Внезапно наступила тишина. На площади появилась Катерина. Все взгляды обратились к ней. Как и всегда, она была в роскошном наряде. Драгоценные камни сверкали на ее пальцах, запястьях, шее, поясе, головном уборе. Графиню сопровождали несколько придворных дам и трое солдат. Толпа расступилась, освобождая Катерине проход, и она гордо вышагивала между двумя рядами людей, вскинув голову, словно не замечала прикованных к ней взглядов. Несколько мужчин угодливо сняли шляпы, но остальные и не думали проявлять учтивость. Воцарилось молчание, если кто и ругался, то шепотом, себе под нос. Катерина пересекла площадь и вошла в ворота дворца. Тут же раздался рев толпы и, казалось, застывший воздух взорвался громом проклятий. Как только не честили графиню, какими грязными словами не обзывали. А ведь шестью годами раньше, когда она проходила по улице, люди бросали все дела, чтобы посмотреть на нее с радостью в сердце и благословением на устах. Они клялись, что готовы за нее умереть. Впадали в экстаз от ее красоты.

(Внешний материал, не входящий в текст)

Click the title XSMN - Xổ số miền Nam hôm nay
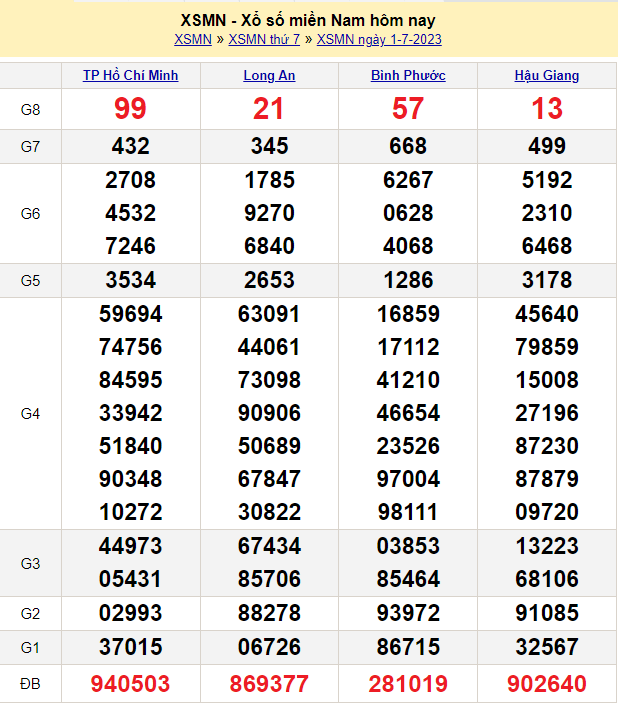618x703 pixels. click(308, 20)
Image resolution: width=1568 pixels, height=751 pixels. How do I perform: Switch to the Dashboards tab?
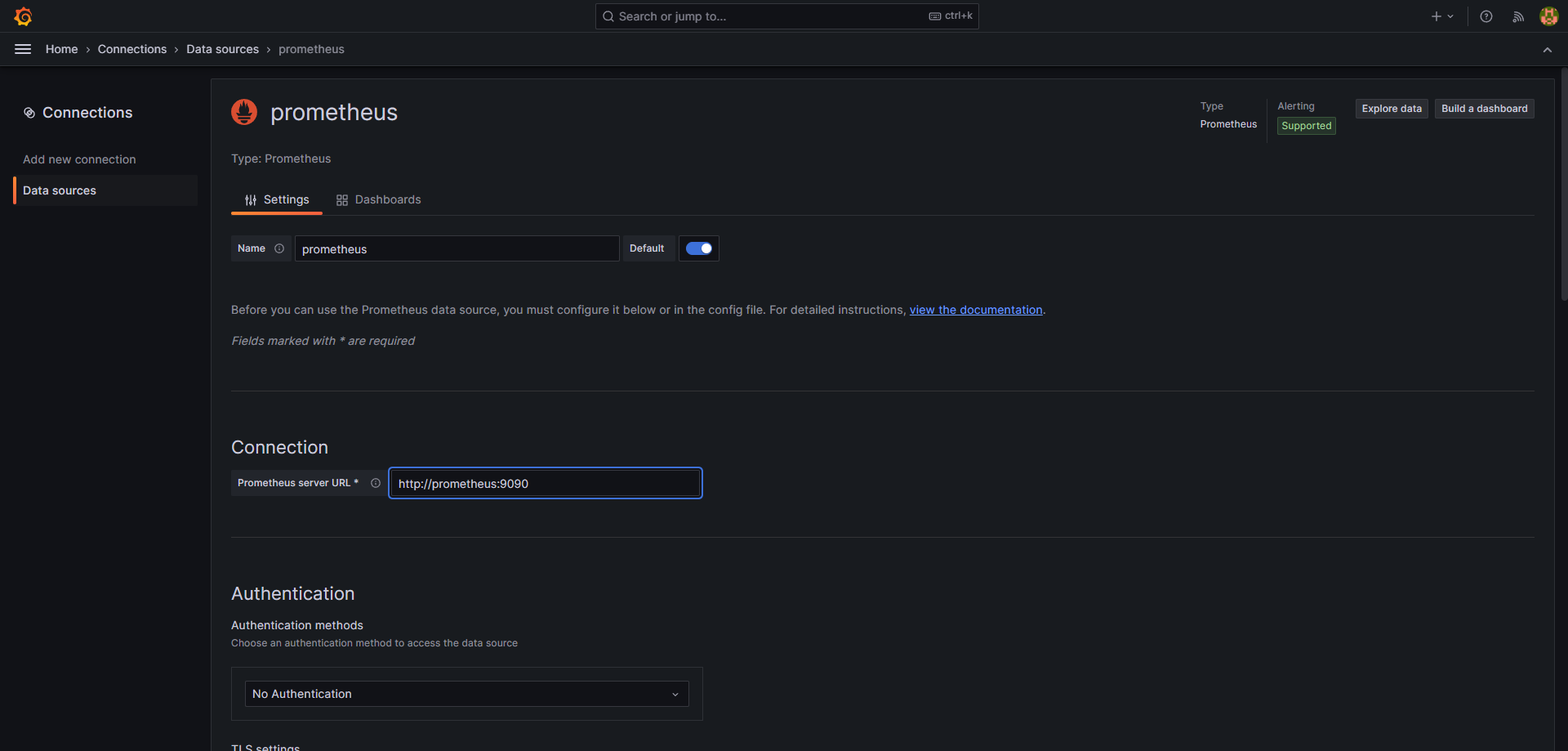tap(379, 199)
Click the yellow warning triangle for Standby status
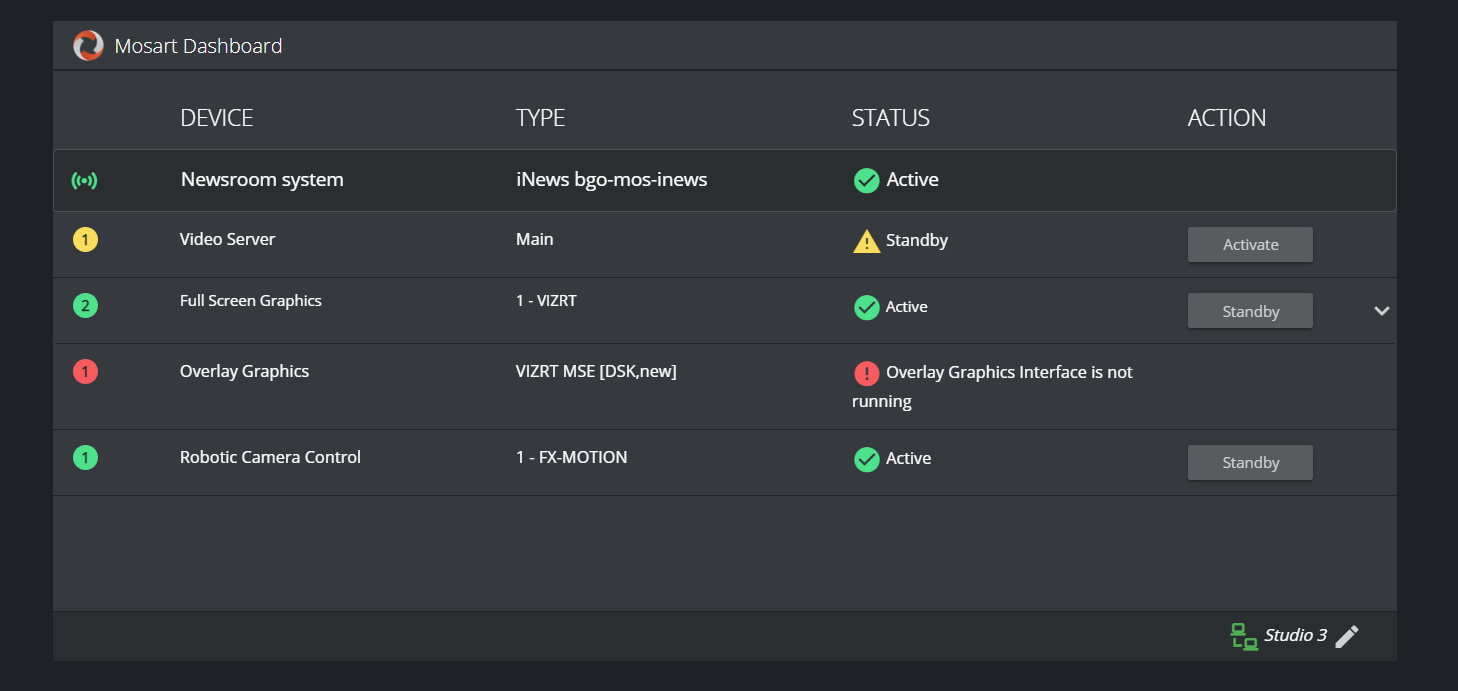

Я пошел домой, думая обо всем этом и о донне Джулии, вспоминая случайный поцелуй. Я задавался во просом, а что она обо мне подумала… это очаровательное существо, и радовался, что завтра увижу ее вновь. Мне нравилась ее искренняя набожность. Она постоянно ходила к мессе, и однажды, когда я увидел Джулию в церкви, меня потрясли ее благочестие и преданность вере. Она часто исповедовалась. Оставалось только удивляться людям, которые могли поверить, что она…
Добравшись до дворца д’Орси, я обнаружил, что там царит то же возбуждение, что и на площади. Джироламо узнал о ссоре в галерее и послал за Кеччо, чтобы узнать его мнение о новом налоге. Аудиенцию назначили на одиннадцать утра следующего дня, а поскольку Кеччо больше никуда не ходил в одиночку, Шипионе Моратини, второго брата Джулии, и меня определили ему в сопровождающие. Маттео пойти не мог из опасения, что присутствие двух наиболее значимых членов семьи вызовет у графа искушение решить вопрос радикальными средствами.
На следующее утро я пришел в церковь Сан-Стефано в половине десятого, и, к моему удивлению, Джулия уже ждала меня.
– Я не думал, что вы так быстро покинете исповедальню. – Я поклонился. – Или на этой неделе вы практически не грешили?
– Я не пошла на исповедь, – ответила она. – Шипионе сказал мне, что он с вами должен сопровождать Кеччо во дворец, и я подумала, что вам придется рано уйти, вот и отложила исповедь.
– Вы предпочли землю и меня небесам и достопочтенному отцу?
– Вы знаете, что ради вас я готова и на большее.
– Колдунья!
Она взяла меня за руку:
– Пойдемте, пойдемте и посидим в одной из часовен трансепта[14 - Поперечный неф в базиликальных и крестообразных в плане храмах, пересекающий под прямым углом основной (продольный) неф и выступающий концами из общей массы сооружения.]. Там спокойно и темно.
В часовне царила восхитительная прохлада. Свет проникал сквозь цветное стекло, окрашивая мрамор оттенками красного и пурпурного, в воздухе стоял легкий аромат благовоний. И в этой обстановке Джулия показалась мне еще прекрасней. Ее каштановые волосы, подсвеченные красным, стали еще роскошнее. Я попытался хоть что-то сказать и не смог: от восторга перехватило дыхание. Просто сидел и смотрел на нее, а аромат ее тела смешивался с благовониями.
– Почему вы молчите? – спросила она.
– Извините. Мне нечего сказать.
Она рассмеялась:
– Расскажите мне, о чем вы думаете.
– Я не решусь, – ответил я.
Она смотрела на меня, ожидая продолжения.
– Я думаю, что вы ослепительно красивы.
Она повернулась ко мне, наклонилась вперед, и ее лицо оказалось рядом с моим, взгляд был томным и сладостным. Мы сидели не разговаривая, и голова у меня пошла кругом.